## Dataset records
+ + +
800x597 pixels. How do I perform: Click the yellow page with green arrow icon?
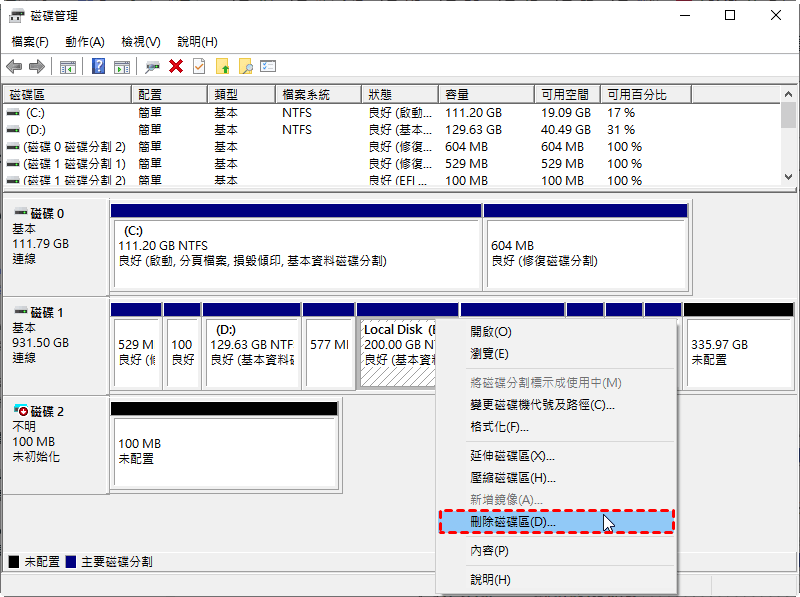223,66
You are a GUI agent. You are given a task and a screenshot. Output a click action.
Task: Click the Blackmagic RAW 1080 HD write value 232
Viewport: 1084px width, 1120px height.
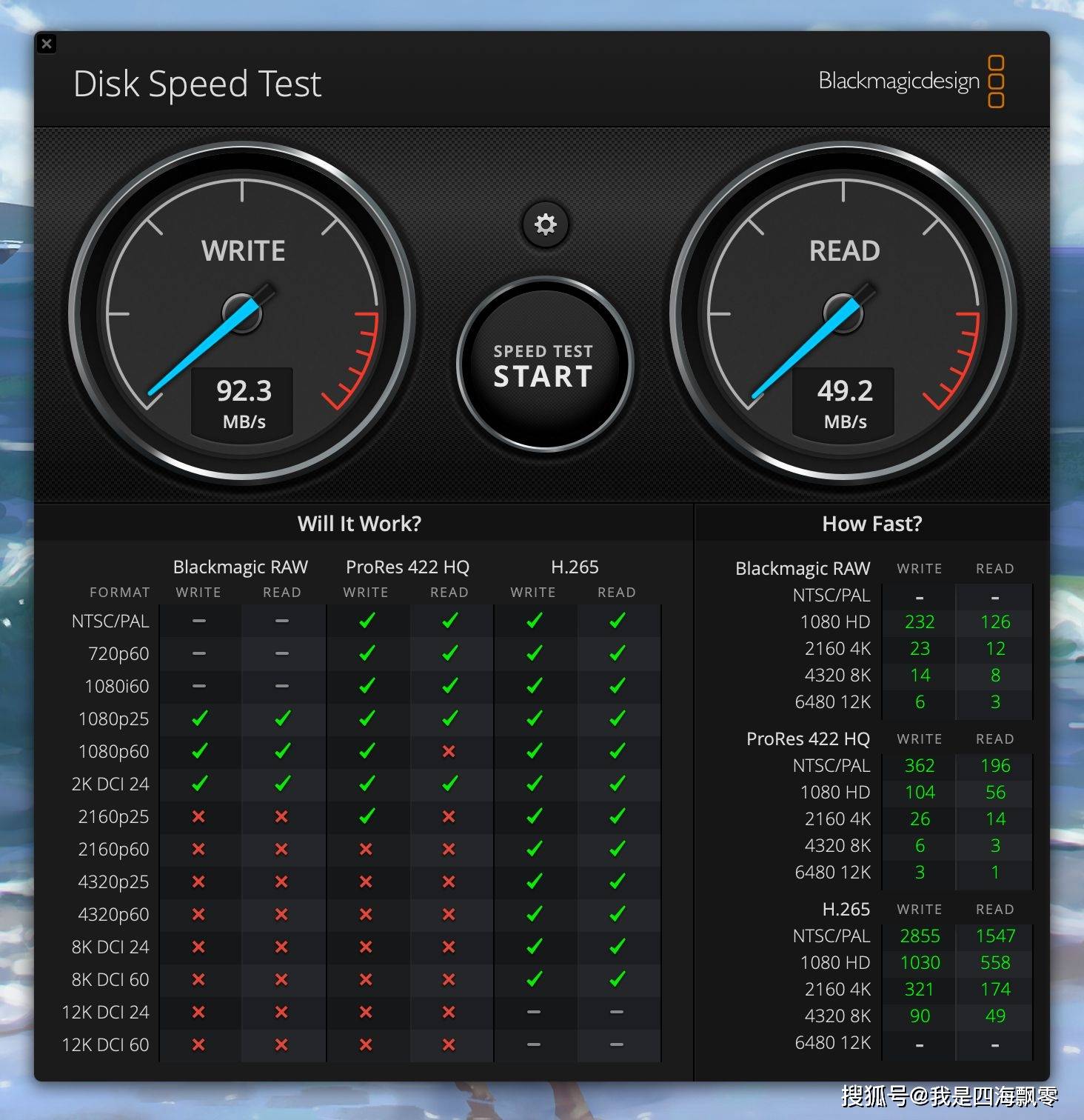tap(920, 621)
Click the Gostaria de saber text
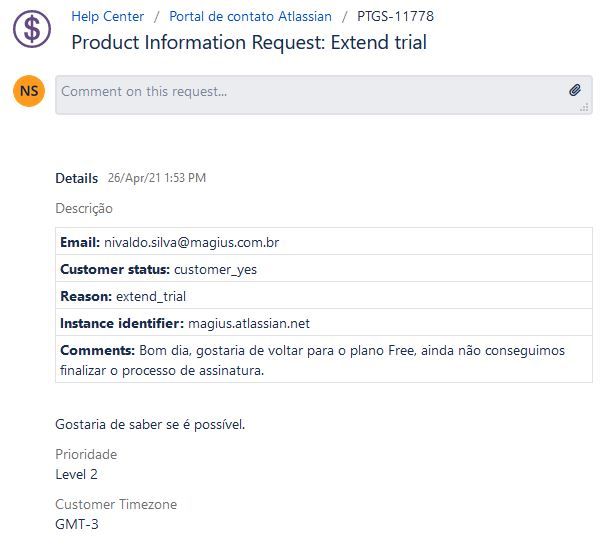The height and width of the screenshot is (554, 605). [150, 425]
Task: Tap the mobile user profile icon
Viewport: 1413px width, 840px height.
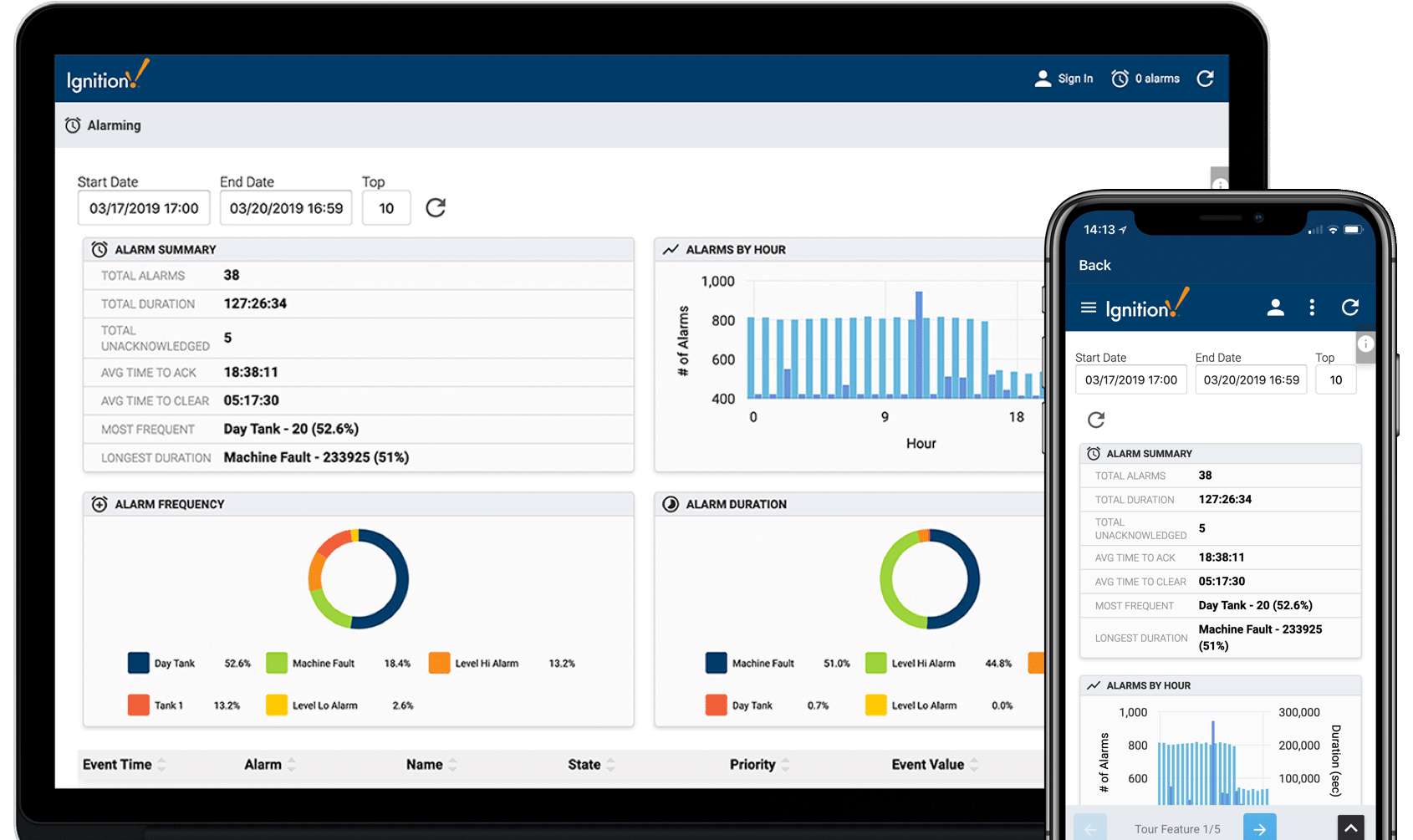Action: click(x=1275, y=308)
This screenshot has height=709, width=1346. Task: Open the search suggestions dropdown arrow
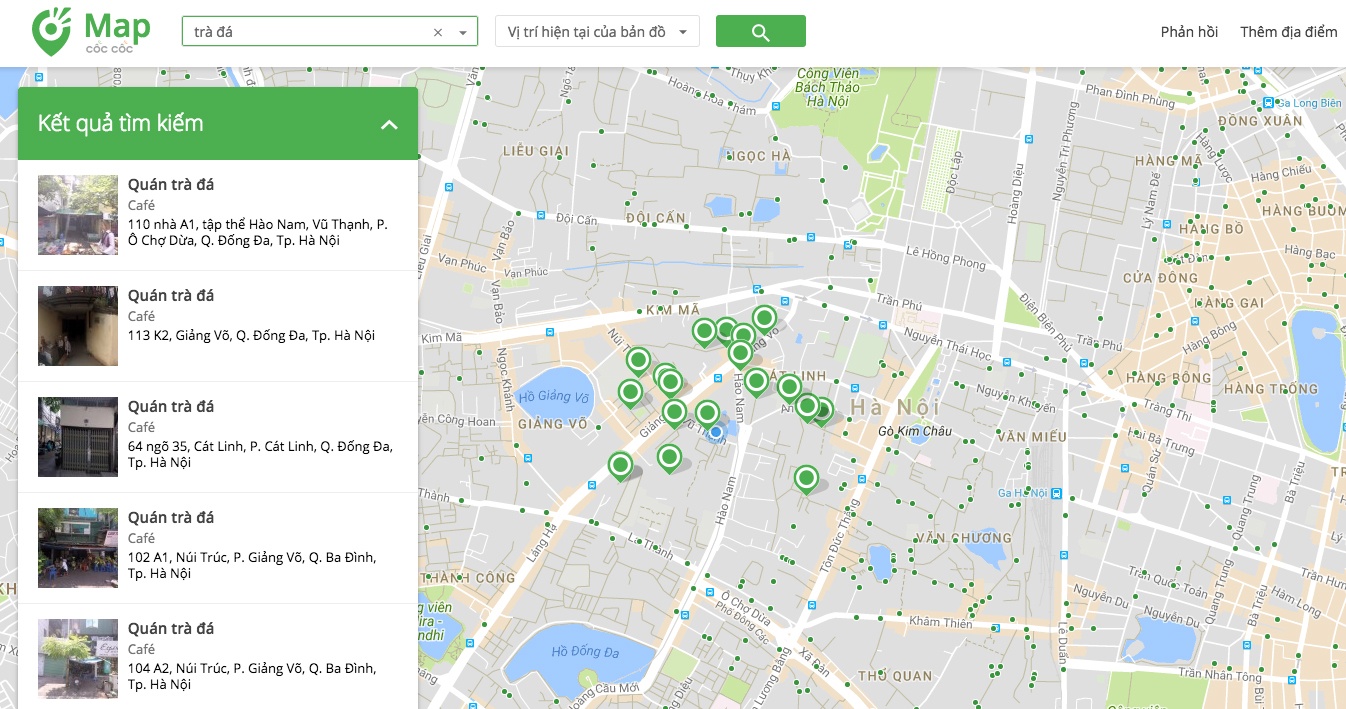click(462, 32)
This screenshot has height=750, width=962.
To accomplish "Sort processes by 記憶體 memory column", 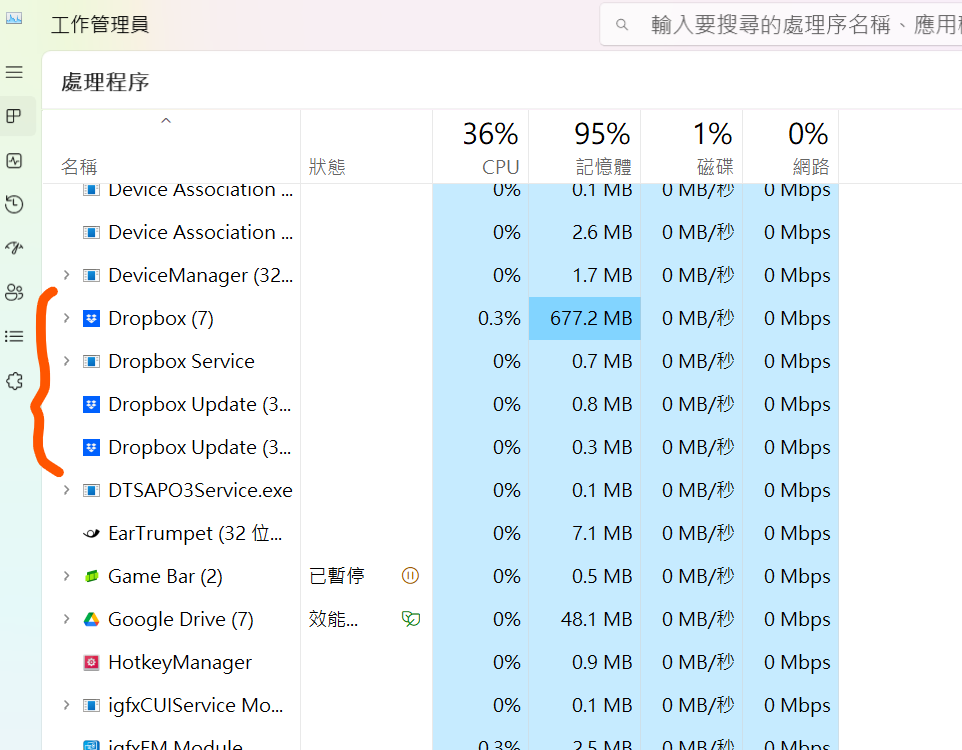I will (x=585, y=147).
+ + +
## Exercise requirements
The expected output is an exact copy of the lines from the top of the data above through the line containing "Task: Tap the mobile user profile icon", both included, with every picture omitted.

## Task result
800x597 pixels. How do I perform: Click the yellow page with green arrow icon?
223,66
You are a GUI agent. You are given a task and a screenshot. Output a click action.
Task: Click the Blackmagic RAW 1080 HD write value 232
Viewport: 1084px width, 1120px height.
tap(920, 621)
Click the Gostaria de saber text
The height and width of the screenshot is (554, 605). [150, 425]
Task: Tap the mobile user profile icon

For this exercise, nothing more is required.